Let $\frac {a^2+2b} {b^2-2a} = k, k \in \mathbb{Z} \tag 1$ and $\frac {b^2+2a} {a^2-2b} = m, m \in \mathbb{Z} \tag 2$
1. If $a = b$:
Let $a = b = n$. Then $k = m = \frac {n^2+2n} {n^2-2n} = \frac {n(n+2)} {n(n-2)} = \frac {n+2} {n-2} = p, p \in \mathbb{Z}$. From here we get that $n \in \{1, 3, 4, 6\}$. I don't know if these are all so I can't prove that there are no others.
2. If $a \ne b$:
For $k$ and $m$ to be whole numbers the numerators have to be greater than or equal to the denominator in $(1)$ and $(2)$.
From $(1)$ we get that $a^2+2b \ge b^2-2a \implies a+2 \ge b \tag {3}$
From $(2)$ we get that $b^2+2a \ge a^2-2b \implies b+2 \ge a \tag {4}$
Here I am stuck again... WolframAlpha gives me these solutions to $(3)$ and $(4)$.

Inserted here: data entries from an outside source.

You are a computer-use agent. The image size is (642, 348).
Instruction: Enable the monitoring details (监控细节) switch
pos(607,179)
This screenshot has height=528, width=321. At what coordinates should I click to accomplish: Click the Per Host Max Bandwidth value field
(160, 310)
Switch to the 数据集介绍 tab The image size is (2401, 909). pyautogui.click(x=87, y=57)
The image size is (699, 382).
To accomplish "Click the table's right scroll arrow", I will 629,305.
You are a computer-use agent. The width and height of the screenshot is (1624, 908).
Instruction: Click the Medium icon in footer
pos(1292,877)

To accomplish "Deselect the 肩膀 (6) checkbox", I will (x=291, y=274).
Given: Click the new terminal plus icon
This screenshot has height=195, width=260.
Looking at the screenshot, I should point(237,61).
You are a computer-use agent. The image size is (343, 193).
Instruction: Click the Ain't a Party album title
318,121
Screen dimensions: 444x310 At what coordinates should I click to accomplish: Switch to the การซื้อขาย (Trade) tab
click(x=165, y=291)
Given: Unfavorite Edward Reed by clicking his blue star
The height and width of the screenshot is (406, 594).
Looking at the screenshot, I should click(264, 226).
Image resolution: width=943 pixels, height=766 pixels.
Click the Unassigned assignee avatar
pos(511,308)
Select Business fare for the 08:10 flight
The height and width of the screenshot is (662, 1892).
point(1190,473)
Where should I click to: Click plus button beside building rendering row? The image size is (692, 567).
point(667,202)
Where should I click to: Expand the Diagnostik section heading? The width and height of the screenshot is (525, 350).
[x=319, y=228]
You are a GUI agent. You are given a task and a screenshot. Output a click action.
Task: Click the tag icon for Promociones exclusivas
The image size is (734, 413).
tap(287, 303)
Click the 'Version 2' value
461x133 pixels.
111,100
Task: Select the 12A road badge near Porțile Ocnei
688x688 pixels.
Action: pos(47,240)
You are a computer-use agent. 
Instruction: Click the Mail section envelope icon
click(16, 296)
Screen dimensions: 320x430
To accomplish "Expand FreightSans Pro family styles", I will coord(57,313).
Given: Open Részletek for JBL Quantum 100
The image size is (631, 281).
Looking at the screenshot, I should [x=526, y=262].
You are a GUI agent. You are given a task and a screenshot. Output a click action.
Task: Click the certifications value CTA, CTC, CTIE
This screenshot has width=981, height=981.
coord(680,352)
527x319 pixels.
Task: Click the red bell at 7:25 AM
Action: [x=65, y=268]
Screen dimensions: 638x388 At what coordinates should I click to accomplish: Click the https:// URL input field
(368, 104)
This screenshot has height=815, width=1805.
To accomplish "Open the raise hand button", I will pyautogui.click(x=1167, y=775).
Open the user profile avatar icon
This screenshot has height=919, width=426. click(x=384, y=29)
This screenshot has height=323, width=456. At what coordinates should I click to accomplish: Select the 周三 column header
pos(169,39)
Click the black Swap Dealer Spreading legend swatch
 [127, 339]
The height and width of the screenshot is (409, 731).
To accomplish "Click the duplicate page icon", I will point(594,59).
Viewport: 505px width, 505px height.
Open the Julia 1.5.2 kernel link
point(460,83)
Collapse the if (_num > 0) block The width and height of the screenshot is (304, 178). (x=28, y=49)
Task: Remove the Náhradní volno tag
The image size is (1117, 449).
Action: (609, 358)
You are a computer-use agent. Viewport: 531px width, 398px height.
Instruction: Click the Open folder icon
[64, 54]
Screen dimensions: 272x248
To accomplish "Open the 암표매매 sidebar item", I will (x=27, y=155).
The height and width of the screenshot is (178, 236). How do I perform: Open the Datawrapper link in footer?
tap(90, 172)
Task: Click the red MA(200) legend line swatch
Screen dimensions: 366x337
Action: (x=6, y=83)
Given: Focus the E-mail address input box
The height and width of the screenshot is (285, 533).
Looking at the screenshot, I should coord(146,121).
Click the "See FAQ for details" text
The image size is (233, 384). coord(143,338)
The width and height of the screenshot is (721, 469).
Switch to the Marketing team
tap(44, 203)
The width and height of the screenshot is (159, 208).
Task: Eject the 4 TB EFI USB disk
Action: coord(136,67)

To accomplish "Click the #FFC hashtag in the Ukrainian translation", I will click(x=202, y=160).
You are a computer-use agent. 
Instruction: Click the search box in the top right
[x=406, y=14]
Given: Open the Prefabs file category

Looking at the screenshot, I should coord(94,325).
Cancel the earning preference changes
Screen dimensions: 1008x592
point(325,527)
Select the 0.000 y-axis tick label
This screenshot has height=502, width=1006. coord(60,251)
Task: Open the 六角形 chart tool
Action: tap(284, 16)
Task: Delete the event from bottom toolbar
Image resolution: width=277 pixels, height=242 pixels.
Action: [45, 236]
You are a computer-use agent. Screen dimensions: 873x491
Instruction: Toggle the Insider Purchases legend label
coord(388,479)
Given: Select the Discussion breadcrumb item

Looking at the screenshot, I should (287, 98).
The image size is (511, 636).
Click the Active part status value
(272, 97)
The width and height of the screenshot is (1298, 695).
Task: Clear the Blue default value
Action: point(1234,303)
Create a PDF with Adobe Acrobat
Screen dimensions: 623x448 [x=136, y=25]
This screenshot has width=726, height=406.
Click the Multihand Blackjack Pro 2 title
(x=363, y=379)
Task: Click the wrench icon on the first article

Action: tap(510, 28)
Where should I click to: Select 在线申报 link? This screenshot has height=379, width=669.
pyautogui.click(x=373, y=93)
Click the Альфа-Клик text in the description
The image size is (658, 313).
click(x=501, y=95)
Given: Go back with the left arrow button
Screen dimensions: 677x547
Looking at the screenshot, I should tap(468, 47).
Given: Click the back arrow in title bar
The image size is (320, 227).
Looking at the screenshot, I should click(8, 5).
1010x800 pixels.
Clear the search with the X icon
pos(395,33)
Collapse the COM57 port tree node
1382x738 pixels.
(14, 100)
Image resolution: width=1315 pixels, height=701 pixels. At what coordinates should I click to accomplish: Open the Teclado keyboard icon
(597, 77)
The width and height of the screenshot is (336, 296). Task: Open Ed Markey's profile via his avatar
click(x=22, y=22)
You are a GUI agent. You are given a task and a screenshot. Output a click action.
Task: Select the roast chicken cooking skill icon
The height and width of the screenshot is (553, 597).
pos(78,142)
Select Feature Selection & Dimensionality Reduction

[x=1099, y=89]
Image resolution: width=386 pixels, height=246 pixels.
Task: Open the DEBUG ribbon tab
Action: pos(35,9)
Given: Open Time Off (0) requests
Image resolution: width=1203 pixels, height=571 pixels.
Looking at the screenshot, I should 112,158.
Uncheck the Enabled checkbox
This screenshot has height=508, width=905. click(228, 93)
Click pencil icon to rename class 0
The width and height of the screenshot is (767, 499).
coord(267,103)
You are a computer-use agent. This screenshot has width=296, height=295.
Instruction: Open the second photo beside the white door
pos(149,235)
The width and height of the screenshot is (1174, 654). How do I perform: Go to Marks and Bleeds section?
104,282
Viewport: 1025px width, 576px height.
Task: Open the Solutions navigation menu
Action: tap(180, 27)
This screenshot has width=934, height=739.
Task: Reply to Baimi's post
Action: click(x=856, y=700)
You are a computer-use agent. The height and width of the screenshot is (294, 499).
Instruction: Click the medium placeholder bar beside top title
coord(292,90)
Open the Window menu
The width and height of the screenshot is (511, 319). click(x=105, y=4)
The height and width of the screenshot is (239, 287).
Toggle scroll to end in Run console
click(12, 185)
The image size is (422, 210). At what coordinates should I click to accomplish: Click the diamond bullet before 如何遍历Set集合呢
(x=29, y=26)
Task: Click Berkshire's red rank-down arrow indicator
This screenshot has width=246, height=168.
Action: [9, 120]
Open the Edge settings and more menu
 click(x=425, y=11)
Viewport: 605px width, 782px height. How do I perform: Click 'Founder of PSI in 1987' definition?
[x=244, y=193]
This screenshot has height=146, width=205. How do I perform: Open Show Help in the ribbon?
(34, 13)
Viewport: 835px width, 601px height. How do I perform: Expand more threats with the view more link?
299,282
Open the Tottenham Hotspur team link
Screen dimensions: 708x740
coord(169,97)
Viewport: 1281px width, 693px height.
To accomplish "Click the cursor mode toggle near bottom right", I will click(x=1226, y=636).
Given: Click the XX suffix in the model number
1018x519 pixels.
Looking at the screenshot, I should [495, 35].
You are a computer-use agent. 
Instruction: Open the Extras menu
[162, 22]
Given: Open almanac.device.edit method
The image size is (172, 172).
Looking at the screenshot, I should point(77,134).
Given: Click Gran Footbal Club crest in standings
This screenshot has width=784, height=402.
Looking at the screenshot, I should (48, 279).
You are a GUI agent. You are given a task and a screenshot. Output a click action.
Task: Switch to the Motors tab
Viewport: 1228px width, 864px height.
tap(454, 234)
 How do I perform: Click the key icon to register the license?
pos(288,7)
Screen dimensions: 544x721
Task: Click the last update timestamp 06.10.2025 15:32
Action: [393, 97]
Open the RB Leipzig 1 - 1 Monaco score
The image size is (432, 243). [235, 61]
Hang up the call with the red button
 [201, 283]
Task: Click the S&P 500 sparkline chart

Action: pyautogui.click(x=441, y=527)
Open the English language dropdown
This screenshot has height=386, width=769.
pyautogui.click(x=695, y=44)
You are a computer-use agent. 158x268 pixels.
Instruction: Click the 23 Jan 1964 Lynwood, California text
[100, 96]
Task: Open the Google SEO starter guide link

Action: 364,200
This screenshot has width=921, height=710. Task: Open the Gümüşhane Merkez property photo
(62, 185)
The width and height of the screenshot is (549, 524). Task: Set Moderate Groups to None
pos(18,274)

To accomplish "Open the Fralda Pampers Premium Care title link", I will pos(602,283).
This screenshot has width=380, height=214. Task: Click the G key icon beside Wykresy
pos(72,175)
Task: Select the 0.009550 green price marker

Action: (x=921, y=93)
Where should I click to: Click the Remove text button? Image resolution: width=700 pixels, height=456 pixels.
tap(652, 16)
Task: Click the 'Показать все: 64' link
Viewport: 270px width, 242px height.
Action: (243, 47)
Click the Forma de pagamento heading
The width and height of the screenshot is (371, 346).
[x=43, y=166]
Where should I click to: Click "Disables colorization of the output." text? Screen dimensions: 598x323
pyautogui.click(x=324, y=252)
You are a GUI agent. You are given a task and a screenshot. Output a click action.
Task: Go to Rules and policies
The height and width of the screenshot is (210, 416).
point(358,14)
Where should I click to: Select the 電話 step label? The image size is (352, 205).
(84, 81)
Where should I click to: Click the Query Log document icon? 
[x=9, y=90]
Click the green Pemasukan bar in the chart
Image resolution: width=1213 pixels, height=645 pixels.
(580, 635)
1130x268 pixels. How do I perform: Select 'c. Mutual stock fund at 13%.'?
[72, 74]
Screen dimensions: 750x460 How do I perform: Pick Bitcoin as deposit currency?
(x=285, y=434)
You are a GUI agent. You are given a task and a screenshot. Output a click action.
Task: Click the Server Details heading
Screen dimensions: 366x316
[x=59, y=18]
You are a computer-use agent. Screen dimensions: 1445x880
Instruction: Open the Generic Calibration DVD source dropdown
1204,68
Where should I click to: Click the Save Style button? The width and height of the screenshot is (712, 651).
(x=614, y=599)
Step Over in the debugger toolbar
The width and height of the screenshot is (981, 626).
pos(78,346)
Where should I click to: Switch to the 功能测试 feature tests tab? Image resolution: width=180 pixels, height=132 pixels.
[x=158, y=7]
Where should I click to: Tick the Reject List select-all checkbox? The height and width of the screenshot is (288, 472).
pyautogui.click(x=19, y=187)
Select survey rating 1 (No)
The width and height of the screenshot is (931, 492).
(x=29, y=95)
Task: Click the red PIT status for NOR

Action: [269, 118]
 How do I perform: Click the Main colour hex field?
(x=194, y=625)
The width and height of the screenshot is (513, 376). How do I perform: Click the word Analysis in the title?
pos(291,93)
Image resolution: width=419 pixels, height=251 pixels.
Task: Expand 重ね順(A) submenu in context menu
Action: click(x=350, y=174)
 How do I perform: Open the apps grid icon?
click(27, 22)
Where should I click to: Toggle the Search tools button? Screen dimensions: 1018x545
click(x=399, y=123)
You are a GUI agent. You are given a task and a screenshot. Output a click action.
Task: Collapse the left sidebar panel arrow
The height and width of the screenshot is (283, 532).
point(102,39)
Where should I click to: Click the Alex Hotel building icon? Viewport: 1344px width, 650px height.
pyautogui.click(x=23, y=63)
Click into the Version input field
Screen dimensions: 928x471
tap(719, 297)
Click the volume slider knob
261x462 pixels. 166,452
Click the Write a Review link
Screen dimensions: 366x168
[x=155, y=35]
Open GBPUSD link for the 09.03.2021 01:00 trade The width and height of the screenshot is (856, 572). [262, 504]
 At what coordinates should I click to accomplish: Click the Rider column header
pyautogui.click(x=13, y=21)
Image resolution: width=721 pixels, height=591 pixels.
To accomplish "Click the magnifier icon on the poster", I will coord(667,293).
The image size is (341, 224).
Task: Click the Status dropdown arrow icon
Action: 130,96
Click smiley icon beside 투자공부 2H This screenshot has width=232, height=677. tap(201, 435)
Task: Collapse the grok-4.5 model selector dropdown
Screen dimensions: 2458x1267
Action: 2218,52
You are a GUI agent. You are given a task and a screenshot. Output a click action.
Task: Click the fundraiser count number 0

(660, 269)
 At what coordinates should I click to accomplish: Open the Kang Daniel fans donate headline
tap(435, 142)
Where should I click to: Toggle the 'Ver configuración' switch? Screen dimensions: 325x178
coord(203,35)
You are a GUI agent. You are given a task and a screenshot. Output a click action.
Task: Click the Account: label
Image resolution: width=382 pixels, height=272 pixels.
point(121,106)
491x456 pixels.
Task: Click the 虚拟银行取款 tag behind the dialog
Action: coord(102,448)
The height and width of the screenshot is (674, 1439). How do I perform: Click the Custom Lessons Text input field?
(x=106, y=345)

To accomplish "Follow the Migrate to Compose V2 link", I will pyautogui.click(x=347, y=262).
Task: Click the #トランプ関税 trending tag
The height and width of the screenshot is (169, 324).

So we have $b\in \{a-2,a-1,a,a+1,a+2\}$
Case 1: $b= a-2$, then $$(a-2)^2-2a\mid a^2+2(a-2)$$ so $$a^2-6a+4\mid a^2+2a-4$$
and thus $$a^2-6a+4\mid (a^2+2a-4)-(a^2-6a+4)=8a-8$$ Now if $a=1$ then $b=-1$ which works. So $a>1$ and now we have $$a^2-6a+4\leq 8a-8\implies a^2-14a+12\leq 0$$
so $$ (a-7)^2\leq 37\implies |a-7|\leq 6...$$
We do similary for all other cases...